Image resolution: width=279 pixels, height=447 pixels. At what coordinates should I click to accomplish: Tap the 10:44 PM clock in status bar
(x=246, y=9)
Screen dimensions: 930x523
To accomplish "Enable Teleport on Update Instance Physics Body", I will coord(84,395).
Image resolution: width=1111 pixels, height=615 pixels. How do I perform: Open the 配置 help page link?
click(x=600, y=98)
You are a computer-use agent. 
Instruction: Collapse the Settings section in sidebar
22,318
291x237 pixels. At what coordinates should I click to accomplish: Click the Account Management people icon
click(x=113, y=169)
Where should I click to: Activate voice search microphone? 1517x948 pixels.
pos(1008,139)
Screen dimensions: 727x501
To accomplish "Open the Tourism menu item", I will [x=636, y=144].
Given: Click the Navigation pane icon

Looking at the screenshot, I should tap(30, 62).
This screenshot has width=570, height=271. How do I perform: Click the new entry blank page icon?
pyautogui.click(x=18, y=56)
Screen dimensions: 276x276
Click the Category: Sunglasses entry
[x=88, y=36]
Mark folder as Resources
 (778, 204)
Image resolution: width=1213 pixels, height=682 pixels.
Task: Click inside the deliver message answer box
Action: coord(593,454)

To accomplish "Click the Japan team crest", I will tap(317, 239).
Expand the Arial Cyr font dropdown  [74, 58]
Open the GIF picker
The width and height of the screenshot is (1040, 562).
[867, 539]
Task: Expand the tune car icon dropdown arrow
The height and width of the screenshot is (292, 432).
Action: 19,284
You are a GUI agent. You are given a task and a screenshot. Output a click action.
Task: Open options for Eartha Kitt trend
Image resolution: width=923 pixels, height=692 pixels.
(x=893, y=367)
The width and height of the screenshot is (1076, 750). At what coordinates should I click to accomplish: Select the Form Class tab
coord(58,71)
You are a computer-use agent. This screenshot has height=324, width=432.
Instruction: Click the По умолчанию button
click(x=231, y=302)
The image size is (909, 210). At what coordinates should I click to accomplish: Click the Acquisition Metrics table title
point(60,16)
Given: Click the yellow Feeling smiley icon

····················

• _AIM OF THE EXERCISE_: Copy every line of the records above exactly as it appears.

• _RESPONSE TO THE EXERCISE_:
Image resolution: width=279 pixels, height=447 pixels. At what coordinates should I click to accomplish: Tap the 10:44 PM clock in status bar
(x=246, y=9)
Screen dimensions: 930x523
To accomplish "Enable Teleport on Update Instance Physics Body", I will coord(84,395).
Image resolution: width=1111 pixels, height=615 pixels. How do I perform: Open the 配置 help page link?
click(x=600, y=98)
You are a computer-use agent. 
Instruction: Collapse the Settings section in sidebar
22,318
291x237 pixels. At what coordinates should I click to accomplish: Click the Account Management people icon
click(x=113, y=169)
Where should I click to: Activate voice search microphone? 1517x948 pixels.
pos(1008,139)
Screen dimensions: 727x501
To accomplish "Open the Tourism menu item", I will [x=636, y=144].
Given: Click the Navigation pane icon

Looking at the screenshot, I should tap(30, 62).
This screenshot has width=570, height=271. How do I perform: Click the new entry blank page icon?
pyautogui.click(x=18, y=56)
Screen dimensions: 276x276
Click the Category: Sunglasses entry
[x=88, y=36]
Mark folder as Resources
 (778, 204)
Image resolution: width=1213 pixels, height=682 pixels.
Task: Click inside the deliver message answer box
Action: coord(593,454)

To accomplish "Click the Japan team crest", I will tap(317, 239).
Expand the Arial Cyr font dropdown  [74, 58]
Open the GIF picker
The width and height of the screenshot is (1040, 562).
[867, 539]
Task: Expand the tune car icon dropdown arrow
The height and width of the screenshot is (292, 432).
Action: 19,284
You are a GUI agent. You are given a task and a screenshot. Output a click action.
Task: Open options for Eartha Kitt trend
Image resolution: width=923 pixels, height=692 pixels.
(x=893, y=367)
The width and height of the screenshot is (1076, 750). At what coordinates should I click to accomplish: Select the Form Class tab
coord(58,71)
You are a computer-use agent. This screenshot has height=324, width=432.
Instruction: Click the По умолчанию button
click(x=231, y=302)
The image size is (909, 210). At what coordinates should I click to accomplish: Click the Acquisition Metrics table title
point(60,16)
Given: Click the yellow Feeling smiley icon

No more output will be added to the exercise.